● **WHAT IS REQUIRED**
Locate the line that contains "Where should I click to: Expand". Copy it and every following line through the end of the records, exactly, and include nothing else.

----- SOURCE INFORMATION -----

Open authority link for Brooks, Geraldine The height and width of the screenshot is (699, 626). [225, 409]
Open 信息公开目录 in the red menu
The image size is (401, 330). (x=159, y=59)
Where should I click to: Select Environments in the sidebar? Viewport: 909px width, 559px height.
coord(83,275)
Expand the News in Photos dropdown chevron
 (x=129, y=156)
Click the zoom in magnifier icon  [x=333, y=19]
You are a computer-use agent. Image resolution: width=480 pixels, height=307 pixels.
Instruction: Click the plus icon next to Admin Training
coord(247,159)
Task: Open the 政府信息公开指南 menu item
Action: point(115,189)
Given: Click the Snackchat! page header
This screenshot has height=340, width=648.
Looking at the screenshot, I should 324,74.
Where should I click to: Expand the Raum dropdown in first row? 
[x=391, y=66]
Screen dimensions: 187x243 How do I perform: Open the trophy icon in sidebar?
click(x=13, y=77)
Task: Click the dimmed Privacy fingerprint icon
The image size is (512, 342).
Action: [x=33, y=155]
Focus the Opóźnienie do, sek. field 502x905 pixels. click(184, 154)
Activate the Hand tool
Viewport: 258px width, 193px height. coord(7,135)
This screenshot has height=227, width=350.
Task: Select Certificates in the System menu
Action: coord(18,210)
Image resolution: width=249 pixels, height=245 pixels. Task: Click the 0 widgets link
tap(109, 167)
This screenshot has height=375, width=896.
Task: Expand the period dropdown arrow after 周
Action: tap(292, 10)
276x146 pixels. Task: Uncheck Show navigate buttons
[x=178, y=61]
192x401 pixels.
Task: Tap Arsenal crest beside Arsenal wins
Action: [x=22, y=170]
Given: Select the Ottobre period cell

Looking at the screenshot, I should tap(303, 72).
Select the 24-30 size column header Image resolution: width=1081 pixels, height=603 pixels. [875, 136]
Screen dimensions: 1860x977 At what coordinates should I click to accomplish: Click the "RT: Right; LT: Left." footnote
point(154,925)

-----

● **REPLY**
Where should I click to: Expand the Raum dropdown in first row? 
[x=391, y=66]
Screen dimensions: 187x243 How do I perform: Open the trophy icon in sidebar?
click(x=13, y=77)
Task: Click the dimmed Privacy fingerprint icon
The image size is (512, 342).
Action: [x=33, y=155]
Focus the Opóźnienie do, sek. field 502x905 pixels. click(184, 154)
Activate the Hand tool
Viewport: 258px width, 193px height. coord(7,135)
This screenshot has height=227, width=350.
Task: Select Certificates in the System menu
Action: coord(18,210)
Image resolution: width=249 pixels, height=245 pixels. Task: Click the 0 widgets link
tap(109, 167)
This screenshot has height=375, width=896.
Task: Expand the period dropdown arrow after 周
Action: tap(292, 10)
276x146 pixels. Task: Uncheck Show navigate buttons
[x=178, y=61]
192x401 pixels.
Task: Tap Arsenal crest beside Arsenal wins
Action: [x=22, y=170]
Given: Select the Ottobre period cell

Looking at the screenshot, I should tap(303, 72).
Select the 24-30 size column header Image resolution: width=1081 pixels, height=603 pixels. [875, 136]
Screen dimensions: 1860x977 At what coordinates should I click to accomplish: Click the "RT: Right; LT: Left." footnote
point(154,925)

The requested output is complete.